_풀어 볼 문제:_
아래 항목의 모든 줄을 빈 줄은 빼고 번호 목록으로 바꿔 적으세요.

(데이터 목록)
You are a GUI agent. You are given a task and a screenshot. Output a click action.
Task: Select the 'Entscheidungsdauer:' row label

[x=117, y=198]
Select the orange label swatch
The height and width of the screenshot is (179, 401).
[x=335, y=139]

_전체 답변:_
1. You are a GUI agent. You are given a task and a screenshot. Output a click action.
2. Task: Select the 'Entscheidungsdauer:' row label
3. [x=117, y=198]
4. Select the orange label swatch
5. The height and width of the screenshot is (179, 401).
6. [x=335, y=139]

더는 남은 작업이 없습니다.